### [Task statement]
Two lines mark the range in the entries below: the one holding "Task: Open the help question mark button" and the one holding "Given: Click the 构建触发器 clock icon". Set down those two and all lines between them, exactly.

────

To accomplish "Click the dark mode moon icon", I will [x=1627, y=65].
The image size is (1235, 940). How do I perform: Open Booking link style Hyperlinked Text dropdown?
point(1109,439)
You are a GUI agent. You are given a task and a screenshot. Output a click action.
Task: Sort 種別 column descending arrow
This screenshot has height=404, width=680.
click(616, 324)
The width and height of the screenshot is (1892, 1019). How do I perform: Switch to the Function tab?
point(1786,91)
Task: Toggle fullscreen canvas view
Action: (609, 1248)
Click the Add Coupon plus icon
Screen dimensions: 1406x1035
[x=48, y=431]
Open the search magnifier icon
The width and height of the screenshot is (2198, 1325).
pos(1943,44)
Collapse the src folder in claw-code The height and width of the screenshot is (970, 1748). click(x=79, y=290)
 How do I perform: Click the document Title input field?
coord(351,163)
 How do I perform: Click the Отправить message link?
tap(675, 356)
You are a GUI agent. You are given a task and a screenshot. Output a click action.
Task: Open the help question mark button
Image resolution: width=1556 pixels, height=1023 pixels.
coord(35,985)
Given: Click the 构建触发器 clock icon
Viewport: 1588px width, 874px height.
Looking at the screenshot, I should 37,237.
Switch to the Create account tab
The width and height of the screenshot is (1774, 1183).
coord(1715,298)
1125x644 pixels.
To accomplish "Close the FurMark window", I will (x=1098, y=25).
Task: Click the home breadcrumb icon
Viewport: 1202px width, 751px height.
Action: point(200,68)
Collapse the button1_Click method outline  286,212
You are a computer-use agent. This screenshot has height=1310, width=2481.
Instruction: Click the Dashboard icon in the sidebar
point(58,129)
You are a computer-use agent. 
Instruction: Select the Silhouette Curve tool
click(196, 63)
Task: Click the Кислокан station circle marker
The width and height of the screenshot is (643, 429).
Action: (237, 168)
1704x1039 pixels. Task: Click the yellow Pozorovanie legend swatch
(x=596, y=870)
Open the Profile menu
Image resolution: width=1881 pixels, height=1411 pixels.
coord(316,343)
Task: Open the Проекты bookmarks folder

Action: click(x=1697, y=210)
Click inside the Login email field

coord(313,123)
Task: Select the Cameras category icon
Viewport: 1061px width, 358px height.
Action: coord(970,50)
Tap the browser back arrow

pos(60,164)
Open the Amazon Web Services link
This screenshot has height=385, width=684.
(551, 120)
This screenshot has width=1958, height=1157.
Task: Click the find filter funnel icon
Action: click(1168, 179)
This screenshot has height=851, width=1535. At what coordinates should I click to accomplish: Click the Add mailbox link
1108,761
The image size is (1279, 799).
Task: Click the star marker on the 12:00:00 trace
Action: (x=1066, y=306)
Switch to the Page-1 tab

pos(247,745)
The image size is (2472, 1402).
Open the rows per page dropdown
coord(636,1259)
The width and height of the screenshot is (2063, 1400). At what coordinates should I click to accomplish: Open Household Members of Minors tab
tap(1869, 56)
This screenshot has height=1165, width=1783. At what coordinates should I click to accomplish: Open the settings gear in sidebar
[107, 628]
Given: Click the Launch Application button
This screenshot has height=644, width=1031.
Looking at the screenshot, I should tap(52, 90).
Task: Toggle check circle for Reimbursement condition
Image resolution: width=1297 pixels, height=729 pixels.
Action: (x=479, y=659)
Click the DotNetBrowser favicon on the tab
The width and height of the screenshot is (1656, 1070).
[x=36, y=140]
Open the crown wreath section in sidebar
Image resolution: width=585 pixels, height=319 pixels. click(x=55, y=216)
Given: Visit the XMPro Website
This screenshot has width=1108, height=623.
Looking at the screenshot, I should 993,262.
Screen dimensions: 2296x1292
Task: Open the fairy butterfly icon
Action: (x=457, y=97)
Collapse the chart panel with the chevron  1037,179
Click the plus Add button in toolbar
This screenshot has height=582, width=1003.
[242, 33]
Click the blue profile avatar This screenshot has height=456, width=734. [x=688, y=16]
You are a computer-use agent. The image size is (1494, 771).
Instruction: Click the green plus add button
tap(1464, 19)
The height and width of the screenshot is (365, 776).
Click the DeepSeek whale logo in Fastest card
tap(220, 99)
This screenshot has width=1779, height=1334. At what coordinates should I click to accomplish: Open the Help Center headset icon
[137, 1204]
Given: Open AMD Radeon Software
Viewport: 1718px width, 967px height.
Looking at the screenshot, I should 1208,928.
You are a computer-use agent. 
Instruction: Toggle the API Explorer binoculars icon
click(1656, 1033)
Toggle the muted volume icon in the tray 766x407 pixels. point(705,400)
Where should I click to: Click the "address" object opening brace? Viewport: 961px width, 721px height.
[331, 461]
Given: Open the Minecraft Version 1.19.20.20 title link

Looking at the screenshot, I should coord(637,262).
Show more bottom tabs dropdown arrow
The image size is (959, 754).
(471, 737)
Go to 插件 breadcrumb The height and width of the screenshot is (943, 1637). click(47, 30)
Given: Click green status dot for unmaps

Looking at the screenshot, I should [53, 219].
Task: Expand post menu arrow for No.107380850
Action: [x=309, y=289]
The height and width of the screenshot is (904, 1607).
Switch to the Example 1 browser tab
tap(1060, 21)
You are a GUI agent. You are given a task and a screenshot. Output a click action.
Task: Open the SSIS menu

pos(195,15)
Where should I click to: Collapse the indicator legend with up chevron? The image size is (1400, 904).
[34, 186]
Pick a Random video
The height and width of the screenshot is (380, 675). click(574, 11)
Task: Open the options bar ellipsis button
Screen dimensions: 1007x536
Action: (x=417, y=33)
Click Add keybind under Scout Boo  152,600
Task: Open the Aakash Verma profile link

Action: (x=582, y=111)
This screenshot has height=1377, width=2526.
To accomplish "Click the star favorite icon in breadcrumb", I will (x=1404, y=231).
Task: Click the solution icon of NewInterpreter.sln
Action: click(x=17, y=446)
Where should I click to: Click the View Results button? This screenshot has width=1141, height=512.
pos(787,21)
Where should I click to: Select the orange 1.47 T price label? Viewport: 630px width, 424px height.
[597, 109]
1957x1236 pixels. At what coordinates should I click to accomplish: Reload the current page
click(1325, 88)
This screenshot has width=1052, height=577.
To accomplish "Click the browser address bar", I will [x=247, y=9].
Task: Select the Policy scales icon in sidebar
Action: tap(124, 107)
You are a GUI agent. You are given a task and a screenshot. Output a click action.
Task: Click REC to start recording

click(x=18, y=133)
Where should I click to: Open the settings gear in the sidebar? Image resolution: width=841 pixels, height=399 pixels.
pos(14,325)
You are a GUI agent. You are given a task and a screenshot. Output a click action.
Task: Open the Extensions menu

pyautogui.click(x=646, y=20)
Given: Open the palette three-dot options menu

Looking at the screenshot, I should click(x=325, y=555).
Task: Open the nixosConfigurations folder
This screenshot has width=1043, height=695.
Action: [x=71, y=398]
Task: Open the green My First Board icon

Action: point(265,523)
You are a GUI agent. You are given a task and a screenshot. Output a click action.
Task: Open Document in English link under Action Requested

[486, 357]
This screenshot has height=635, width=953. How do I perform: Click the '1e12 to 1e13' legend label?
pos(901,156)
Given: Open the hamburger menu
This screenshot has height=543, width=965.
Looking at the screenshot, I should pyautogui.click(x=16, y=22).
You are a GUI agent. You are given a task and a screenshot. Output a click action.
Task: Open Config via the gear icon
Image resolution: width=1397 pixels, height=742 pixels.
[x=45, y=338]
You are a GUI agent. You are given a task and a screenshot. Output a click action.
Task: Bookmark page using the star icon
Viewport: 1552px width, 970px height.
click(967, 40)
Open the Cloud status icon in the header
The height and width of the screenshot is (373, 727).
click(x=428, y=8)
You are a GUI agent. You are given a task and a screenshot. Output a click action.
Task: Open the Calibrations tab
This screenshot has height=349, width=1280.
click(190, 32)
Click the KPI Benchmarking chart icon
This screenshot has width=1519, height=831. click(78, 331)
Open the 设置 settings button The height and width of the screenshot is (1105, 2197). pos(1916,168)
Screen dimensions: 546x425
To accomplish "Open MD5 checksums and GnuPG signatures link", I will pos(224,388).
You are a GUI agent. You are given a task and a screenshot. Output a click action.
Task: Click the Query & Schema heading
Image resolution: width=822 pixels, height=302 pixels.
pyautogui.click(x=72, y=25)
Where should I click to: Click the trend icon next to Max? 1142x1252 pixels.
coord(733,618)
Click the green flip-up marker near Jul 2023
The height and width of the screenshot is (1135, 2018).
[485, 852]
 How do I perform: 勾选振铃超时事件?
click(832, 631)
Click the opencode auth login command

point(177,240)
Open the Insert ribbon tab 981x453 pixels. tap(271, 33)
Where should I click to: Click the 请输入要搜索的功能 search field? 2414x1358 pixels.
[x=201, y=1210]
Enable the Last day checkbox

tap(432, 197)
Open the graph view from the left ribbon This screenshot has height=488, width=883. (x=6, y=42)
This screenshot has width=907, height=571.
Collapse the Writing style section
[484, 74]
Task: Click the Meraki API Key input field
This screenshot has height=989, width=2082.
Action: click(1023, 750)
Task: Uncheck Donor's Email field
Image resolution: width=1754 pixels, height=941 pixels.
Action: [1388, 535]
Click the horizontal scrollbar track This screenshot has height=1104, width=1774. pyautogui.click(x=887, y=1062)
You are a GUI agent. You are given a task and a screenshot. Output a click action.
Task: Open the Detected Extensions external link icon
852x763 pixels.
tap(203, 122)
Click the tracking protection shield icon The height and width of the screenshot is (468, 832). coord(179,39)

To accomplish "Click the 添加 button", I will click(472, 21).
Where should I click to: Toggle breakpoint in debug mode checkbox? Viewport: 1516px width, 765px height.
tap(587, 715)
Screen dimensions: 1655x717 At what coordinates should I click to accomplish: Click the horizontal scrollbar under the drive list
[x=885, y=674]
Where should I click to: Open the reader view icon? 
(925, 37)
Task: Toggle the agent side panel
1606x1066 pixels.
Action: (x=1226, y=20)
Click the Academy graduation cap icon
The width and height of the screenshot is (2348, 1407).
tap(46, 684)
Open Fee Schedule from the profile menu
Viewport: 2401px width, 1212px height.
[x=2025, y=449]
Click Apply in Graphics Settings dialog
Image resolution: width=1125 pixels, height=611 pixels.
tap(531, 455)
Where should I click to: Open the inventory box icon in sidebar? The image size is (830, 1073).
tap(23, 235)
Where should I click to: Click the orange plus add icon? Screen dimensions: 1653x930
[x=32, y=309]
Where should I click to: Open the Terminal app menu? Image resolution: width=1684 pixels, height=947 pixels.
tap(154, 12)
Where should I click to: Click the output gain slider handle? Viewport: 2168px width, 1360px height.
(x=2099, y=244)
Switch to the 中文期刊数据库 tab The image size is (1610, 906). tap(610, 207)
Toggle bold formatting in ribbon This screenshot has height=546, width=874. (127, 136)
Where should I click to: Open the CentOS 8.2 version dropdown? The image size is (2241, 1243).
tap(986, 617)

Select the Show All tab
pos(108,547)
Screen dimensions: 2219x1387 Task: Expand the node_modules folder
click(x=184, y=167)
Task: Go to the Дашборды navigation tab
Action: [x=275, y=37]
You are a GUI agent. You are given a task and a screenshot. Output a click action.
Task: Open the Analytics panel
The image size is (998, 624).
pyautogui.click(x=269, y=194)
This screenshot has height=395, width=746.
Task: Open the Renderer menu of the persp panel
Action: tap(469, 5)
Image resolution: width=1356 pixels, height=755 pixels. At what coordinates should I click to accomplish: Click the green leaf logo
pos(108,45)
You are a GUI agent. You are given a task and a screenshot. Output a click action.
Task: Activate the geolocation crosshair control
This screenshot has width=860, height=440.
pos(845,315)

────

### [Result]
Task: Open the help question mark button
Image resolution: width=1556 pixels, height=1023 pixels.
coord(35,985)
Given: Click the 构建触发器 clock icon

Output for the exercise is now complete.